◆ **Task instructions**: Your reply should consist of the listing, copied exactly.

┌─ Exercise data

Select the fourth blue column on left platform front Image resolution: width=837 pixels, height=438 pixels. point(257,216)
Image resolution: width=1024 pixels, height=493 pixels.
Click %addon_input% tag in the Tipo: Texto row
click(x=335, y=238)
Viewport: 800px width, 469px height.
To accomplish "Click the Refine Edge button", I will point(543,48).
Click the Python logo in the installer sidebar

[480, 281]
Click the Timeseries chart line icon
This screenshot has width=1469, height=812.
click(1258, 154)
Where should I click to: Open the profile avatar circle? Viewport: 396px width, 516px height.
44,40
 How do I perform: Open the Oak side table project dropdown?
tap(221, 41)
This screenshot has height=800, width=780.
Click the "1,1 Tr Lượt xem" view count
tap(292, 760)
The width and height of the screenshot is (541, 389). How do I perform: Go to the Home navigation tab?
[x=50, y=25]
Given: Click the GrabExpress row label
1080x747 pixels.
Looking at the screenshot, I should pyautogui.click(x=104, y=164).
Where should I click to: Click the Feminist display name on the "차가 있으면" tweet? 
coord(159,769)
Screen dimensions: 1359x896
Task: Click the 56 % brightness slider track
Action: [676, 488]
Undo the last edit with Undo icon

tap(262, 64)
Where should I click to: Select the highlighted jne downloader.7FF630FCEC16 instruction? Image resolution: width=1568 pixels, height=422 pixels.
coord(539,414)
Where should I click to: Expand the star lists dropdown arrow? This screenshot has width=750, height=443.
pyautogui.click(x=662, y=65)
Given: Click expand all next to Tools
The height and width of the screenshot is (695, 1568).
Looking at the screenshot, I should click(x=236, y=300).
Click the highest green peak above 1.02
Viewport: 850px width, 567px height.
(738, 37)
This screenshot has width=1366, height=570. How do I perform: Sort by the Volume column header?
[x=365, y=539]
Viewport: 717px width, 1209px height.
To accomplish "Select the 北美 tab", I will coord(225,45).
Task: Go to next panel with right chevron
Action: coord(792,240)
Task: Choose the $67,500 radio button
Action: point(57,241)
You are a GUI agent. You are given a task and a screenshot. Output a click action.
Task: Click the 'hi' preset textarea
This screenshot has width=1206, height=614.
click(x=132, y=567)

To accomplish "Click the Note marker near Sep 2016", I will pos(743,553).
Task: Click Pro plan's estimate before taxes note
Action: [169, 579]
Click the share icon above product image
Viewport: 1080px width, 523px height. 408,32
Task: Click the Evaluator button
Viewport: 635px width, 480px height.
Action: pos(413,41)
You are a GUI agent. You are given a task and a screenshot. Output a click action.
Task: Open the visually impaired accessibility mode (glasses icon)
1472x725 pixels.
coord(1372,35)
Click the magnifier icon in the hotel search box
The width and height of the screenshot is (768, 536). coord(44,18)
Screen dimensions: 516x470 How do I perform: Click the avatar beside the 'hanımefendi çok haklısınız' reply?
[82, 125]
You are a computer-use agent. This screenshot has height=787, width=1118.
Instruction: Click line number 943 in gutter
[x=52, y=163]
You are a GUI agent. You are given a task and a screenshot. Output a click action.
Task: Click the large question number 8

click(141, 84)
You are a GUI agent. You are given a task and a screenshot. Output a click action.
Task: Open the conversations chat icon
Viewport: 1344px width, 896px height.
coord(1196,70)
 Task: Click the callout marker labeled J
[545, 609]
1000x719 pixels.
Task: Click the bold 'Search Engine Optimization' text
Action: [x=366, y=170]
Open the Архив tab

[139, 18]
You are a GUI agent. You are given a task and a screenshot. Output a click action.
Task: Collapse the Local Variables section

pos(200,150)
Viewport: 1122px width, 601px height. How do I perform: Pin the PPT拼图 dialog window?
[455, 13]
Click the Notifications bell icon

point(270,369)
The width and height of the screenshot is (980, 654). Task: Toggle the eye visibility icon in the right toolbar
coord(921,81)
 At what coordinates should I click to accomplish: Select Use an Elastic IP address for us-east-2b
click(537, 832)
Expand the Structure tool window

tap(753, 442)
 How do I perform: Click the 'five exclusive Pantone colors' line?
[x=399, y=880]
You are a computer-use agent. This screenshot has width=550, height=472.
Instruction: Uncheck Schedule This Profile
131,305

└─

◆ **Final answer**:
Select the fourth blue column on left platform front Image resolution: width=837 pixels, height=438 pixels. point(257,216)
Image resolution: width=1024 pixels, height=493 pixels.
Click %addon_input% tag in the Tipo: Texto row
click(x=335, y=238)
Viewport: 800px width, 469px height.
To accomplish "Click the Refine Edge button", I will point(543,48).
Click the Python logo in the installer sidebar

[480, 281]
Click the Timeseries chart line icon
This screenshot has width=1469, height=812.
click(1258, 154)
Where should I click to: Open the profile avatar circle? Viewport: 396px width, 516px height.
44,40
 How do I perform: Open the Oak side table project dropdown?
tap(221, 41)
This screenshot has height=800, width=780.
Click the "1,1 Tr Lượt xem" view count
tap(292, 760)
The width and height of the screenshot is (541, 389). How do I perform: Go to the Home navigation tab?
[x=50, y=25]
Given: Click the GrabExpress row label
1080x747 pixels.
Looking at the screenshot, I should pyautogui.click(x=104, y=164).
Where should I click to: Click the Feminist display name on the "차가 있으면" tweet? 
coord(159,769)
Screen dimensions: 1359x896
Task: Click the 56 % brightness slider track
Action: [676, 488]
Undo the last edit with Undo icon

tap(262, 64)
Where should I click to: Select the highlighted jne downloader.7FF630FCEC16 instruction? Image resolution: width=1568 pixels, height=422 pixels.
coord(539,414)
Where should I click to: Expand the star lists dropdown arrow? This screenshot has width=750, height=443.
pyautogui.click(x=662, y=65)
Given: Click expand all next to Tools
The height and width of the screenshot is (695, 1568).
Looking at the screenshot, I should click(x=236, y=300).
Click the highest green peak above 1.02
Viewport: 850px width, 567px height.
(738, 37)
This screenshot has width=1366, height=570. How do I perform: Sort by the Volume column header?
[x=365, y=539]
Viewport: 717px width, 1209px height.
To accomplish "Select the 北美 tab", I will coord(225,45).
Task: Go to next panel with right chevron
Action: coord(792,240)
Task: Choose the $67,500 radio button
Action: point(57,241)
You are a GUI agent. You are given a task and a screenshot. Output a click action.
Task: Click the 'hi' preset textarea
This screenshot has width=1206, height=614.
click(x=132, y=567)

To accomplish "Click the Note marker near Sep 2016", I will pos(743,553).
Task: Click Pro plan's estimate before taxes note
Action: [169, 579]
Click the share icon above product image
Viewport: 1080px width, 523px height. 408,32
Task: Click the Evaluator button
Viewport: 635px width, 480px height.
Action: pos(413,41)
You are a GUI agent. You are given a task and a screenshot. Output a click action.
Task: Open the visually impaired accessibility mode (glasses icon)
1472x725 pixels.
coord(1372,35)
Click the magnifier icon in the hotel search box
The width and height of the screenshot is (768, 536). coord(44,18)
Screen dimensions: 516x470 How do I perform: Click the avatar beside the 'hanımefendi çok haklısınız' reply?
[82, 125]
You are a computer-use agent. This screenshot has height=787, width=1118.
Instruction: Click line number 943 in gutter
[x=52, y=163]
You are a GUI agent. You are given a task and a screenshot. Output a click action.
Task: Click the large question number 8

click(141, 84)
You are a GUI agent. You are given a task and a screenshot. Output a click action.
Task: Open the conversations chat icon
Viewport: 1344px width, 896px height.
coord(1196,70)
 Task: Click the callout marker labeled J
[545, 609]
1000x719 pixels.
Task: Click the bold 'Search Engine Optimization' text
Action: [x=366, y=170]
Open the Архив tab

[139, 18]
You are a GUI agent. You are given a task and a screenshot. Output a click action.
Task: Collapse the Local Variables section

pos(200,150)
Viewport: 1122px width, 601px height. How do I perform: Pin the PPT拼图 dialog window?
[455, 13]
Click the Notifications bell icon

point(270,369)
The width and height of the screenshot is (980, 654). Task: Toggle the eye visibility icon in the right toolbar
coord(921,81)
 At what coordinates should I click to accomplish: Select Use an Elastic IP address for us-east-2b
click(537, 832)
Expand the Structure tool window

tap(753, 442)
 How do I perform: Click the 'five exclusive Pantone colors' line?
[x=399, y=880]
You are a computer-use agent. This screenshot has width=550, height=472.
Instruction: Uncheck Schedule This Profile
131,305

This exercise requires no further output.